Jangan tanya Dion, pria itu hanya diam saja sambil melihat pelipisnya. Dia sudah bosan dengan drama Pamela yang hanya karena cucu. Entah dapat sogokan dari mana sehingga membuat Pamela berbuat senekat itu.
Tidak ada pilihan!! Pikir Marco. Akhirnya dia pun mengiyakan ucapan Pamela, jika dia akan menikah dengan Aleyah sesuai dengan apa yang Pamela inginkan. Marco ingin Pamela dan juga Dion untuk tutup mulut, dia tidak ingin Tamara tahu soal ini. Soal pernikahan Marco yang kedua kalinya hanya karena bayi. Jika bukan karena ancaman Pamela, jangan harap Marco kau menikah kembali dengan wanita lain.
Pamela berjanji akan menjaga rahasia ini sedemikian rupa.
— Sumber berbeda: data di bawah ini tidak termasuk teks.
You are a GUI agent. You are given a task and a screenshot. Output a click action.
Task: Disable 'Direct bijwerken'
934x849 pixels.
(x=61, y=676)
Dia tidak akan memberitahu Tamara tentang ide gilanya, bahkan Pamela juga yakin jika Tamara tidak akan tahu apapun tentang pernikahan Marco dan juga Aleyah. Wanita itu langsung memberitahu Parmi jika pernikahan akan dilangsungkan di kantor sipil saja. Masalah berkas semuanya bisa diatur, yang penting mereka sah dulu saja membuat Pamela tenang. Tidak masalah tidak ada pemberkatan gereja, karena memang akan jauh lebih sulit untuk mereka menikah, apalagi Marco. Dimana pernikahan gereja itu bisa sah jika salah satunya sudah meninggal dunia. Meskipun mereka bercerai, tetap saja di mata Tuhan mereka masih suami istri.
Marco mendesah, dia memutuskan untuk masuk ke sebuah ruangan di bawah tangga. Ruangan itu sangat privasi, bahkan Dion saja tidak tahu itu ruangan apa. Isinya hanya ada banyak sekali minuman alkohol dari berbagai negara dengan kasar alkohol yang berbeda. Ada anggur merah yang paling enak, yang pernah Marco belum. Anggur merah ini tidak bisa di teguk hanya dalam sekali tegukan, tapi cara minimnya yang perlahan sambil menikmati sensasi aneh sedikit demi sedikit yang naik dan langsung menghancurkan kesadaran Marco.
Baru kali ini Marco merasa jika dirinya tidak berdaya di depan ibunya. Bagaimana bisa dia akan mengkhianati wanita yang dia cintai selama ini, hanya karena bayi yang diinginkan oleh Pamela.
Sekali lagi, meneguk minumannya, Marco pun melepas bajunya yang membalut tubuhnya yang terasa panas. Jika hal itu terjadi, hidup Marco sudah benar-benar hancur karena ibunya.